§ TRY IT:
Please print all of the entries, matching them exactly.
::: SOURCE INFORMATION :::
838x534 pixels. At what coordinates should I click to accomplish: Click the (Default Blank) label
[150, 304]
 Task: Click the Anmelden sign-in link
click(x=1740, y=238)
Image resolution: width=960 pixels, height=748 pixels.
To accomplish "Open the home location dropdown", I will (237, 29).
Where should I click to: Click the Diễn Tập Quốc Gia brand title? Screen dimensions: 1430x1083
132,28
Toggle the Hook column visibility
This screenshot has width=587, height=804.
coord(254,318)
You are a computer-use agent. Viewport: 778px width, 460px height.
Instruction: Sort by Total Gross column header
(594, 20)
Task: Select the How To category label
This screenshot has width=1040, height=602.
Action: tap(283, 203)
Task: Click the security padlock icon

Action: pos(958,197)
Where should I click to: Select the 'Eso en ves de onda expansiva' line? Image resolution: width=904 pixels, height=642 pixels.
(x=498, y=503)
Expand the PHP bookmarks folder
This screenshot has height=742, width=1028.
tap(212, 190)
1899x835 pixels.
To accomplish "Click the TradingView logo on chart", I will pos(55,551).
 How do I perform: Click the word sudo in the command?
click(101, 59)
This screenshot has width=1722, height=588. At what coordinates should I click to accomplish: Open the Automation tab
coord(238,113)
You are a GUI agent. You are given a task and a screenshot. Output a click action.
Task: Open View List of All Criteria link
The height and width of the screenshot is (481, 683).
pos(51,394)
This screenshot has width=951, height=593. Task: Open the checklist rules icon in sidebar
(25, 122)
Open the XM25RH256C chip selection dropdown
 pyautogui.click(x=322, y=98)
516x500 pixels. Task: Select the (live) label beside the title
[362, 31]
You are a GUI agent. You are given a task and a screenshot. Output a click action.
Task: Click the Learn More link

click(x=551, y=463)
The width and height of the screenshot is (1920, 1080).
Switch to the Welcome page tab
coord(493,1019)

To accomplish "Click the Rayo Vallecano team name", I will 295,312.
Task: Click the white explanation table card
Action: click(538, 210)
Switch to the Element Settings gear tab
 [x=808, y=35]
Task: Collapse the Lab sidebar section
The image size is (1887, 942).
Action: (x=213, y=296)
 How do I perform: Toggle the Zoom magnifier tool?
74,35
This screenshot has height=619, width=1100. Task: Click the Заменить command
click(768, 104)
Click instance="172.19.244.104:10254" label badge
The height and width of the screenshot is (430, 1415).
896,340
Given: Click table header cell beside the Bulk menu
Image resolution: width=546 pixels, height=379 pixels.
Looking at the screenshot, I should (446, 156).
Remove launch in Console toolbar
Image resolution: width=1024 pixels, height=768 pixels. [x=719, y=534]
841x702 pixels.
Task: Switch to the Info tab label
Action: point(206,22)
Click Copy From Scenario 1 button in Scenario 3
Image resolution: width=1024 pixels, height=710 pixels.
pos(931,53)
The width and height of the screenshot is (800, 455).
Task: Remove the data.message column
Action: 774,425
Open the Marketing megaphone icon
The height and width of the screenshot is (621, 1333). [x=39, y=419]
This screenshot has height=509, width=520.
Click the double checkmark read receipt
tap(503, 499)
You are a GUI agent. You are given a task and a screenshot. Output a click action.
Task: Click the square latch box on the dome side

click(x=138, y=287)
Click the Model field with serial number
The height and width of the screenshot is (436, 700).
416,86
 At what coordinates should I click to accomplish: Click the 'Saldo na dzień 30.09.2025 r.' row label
:::
§ RESPONSE AREA:
838x534 pixels. At what coordinates should I click to accomplish: Click the (Default Blank) label
[150, 304]
 Task: Click the Anmelden sign-in link
click(x=1740, y=238)
Image resolution: width=960 pixels, height=748 pixels.
To accomplish "Open the home location dropdown", I will (237, 29).
Where should I click to: Click the Diễn Tập Quốc Gia brand title? Screen dimensions: 1430x1083
132,28
Toggle the Hook column visibility
This screenshot has width=587, height=804.
coord(254,318)
You are a computer-use agent. Viewport: 778px width, 460px height.
Instruction: Sort by Total Gross column header
(594, 20)
Task: Select the How To category label
This screenshot has width=1040, height=602.
Action: tap(283, 203)
Task: Click the security padlock icon

Action: pos(958,197)
Where should I click to: Select the 'Eso en ves de onda expansiva' line? Image resolution: width=904 pixels, height=642 pixels.
(x=498, y=503)
Expand the PHP bookmarks folder
This screenshot has height=742, width=1028.
tap(212, 190)
1899x835 pixels.
To accomplish "Click the TradingView logo on chart", I will pos(55,551).
 How do I perform: Click the word sudo in the command?
click(101, 59)
This screenshot has width=1722, height=588. At what coordinates should I click to accomplish: Open the Automation tab
coord(238,113)
You are a GUI agent. You are given a task and a screenshot. Output a click action.
Task: Open View List of All Criteria link
The height and width of the screenshot is (481, 683).
pos(51,394)
This screenshot has width=951, height=593. Task: Open the checklist rules icon in sidebar
(25, 122)
Open the XM25RH256C chip selection dropdown
 pyautogui.click(x=322, y=98)
516x500 pixels. Task: Select the (live) label beside the title
[362, 31]
You are a GUI agent. You are given a task and a screenshot. Output a click action.
Task: Click the Learn More link

click(x=551, y=463)
The width and height of the screenshot is (1920, 1080).
Switch to the Welcome page tab
coord(493,1019)

To accomplish "Click the Rayo Vallecano team name", I will 295,312.
Task: Click the white explanation table card
Action: click(538, 210)
Switch to the Element Settings gear tab
 [x=808, y=35]
Task: Collapse the Lab sidebar section
The image size is (1887, 942).
Action: (x=213, y=296)
 How do I perform: Toggle the Zoom magnifier tool?
74,35
This screenshot has height=619, width=1100. Task: Click the Заменить command
click(768, 104)
Click instance="172.19.244.104:10254" label badge
The height and width of the screenshot is (430, 1415).
896,340
Given: Click table header cell beside the Bulk menu
Image resolution: width=546 pixels, height=379 pixels.
Looking at the screenshot, I should (446, 156).
Remove launch in Console toolbar
Image resolution: width=1024 pixels, height=768 pixels. [x=719, y=534]
841x702 pixels.
Task: Switch to the Info tab label
Action: point(206,22)
Click Copy From Scenario 1 button in Scenario 3
Image resolution: width=1024 pixels, height=710 pixels.
pos(931,53)
The width and height of the screenshot is (800, 455).
Task: Remove the data.message column
Action: 774,425
Open the Marketing megaphone icon
The height and width of the screenshot is (621, 1333). [x=39, y=419]
This screenshot has height=509, width=520.
Click the double checkmark read receipt
tap(503, 499)
You are a GUI agent. You are given a task and a screenshot. Output a click action.
Task: Click the square latch box on the dome side

click(x=138, y=287)
Click the Model field with serial number
The height and width of the screenshot is (436, 700).
416,86
 At what coordinates should I click to accomplish: Click the 'Saldo na dzień 30.09.2025 r.' row label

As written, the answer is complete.